## Exercise goal
Find each line in the data below that contains the word "computer", and copy every such line in full.

===============

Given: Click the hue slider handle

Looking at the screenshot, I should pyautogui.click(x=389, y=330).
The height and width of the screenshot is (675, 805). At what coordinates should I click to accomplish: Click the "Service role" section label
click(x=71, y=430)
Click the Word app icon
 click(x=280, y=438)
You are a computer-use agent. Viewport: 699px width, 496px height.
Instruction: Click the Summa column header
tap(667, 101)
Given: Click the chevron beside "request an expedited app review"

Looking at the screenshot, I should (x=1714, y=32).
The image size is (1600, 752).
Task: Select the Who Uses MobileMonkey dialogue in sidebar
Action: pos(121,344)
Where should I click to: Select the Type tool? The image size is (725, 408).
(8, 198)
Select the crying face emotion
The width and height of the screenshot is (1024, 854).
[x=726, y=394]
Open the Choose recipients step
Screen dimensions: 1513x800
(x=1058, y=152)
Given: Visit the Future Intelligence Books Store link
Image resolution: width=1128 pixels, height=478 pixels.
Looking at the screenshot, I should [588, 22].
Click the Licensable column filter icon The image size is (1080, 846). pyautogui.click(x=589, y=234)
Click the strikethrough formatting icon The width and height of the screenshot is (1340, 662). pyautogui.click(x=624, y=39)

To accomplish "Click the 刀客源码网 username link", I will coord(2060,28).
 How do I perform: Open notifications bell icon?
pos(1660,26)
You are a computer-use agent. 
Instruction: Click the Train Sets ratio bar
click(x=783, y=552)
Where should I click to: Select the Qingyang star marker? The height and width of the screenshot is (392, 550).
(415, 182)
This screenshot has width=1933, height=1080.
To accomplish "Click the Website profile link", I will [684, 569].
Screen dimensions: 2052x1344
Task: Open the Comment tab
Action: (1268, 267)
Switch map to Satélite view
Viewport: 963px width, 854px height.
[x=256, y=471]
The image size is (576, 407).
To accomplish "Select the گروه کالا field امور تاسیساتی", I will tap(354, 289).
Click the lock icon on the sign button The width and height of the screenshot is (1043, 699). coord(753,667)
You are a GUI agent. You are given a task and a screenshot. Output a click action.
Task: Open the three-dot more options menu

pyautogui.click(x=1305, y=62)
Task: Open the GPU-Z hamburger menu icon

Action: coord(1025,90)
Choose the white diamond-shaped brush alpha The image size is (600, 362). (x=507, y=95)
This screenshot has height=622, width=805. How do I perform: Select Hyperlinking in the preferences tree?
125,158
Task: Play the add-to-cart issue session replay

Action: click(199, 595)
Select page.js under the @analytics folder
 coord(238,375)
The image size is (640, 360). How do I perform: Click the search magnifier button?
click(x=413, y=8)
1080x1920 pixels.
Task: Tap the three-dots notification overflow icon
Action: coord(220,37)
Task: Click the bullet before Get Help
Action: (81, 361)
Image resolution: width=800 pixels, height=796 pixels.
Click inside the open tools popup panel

===============

## Task output
You are a computer-use agent. Viewport: 699px width, 496px height.
You are a computer-use agent. 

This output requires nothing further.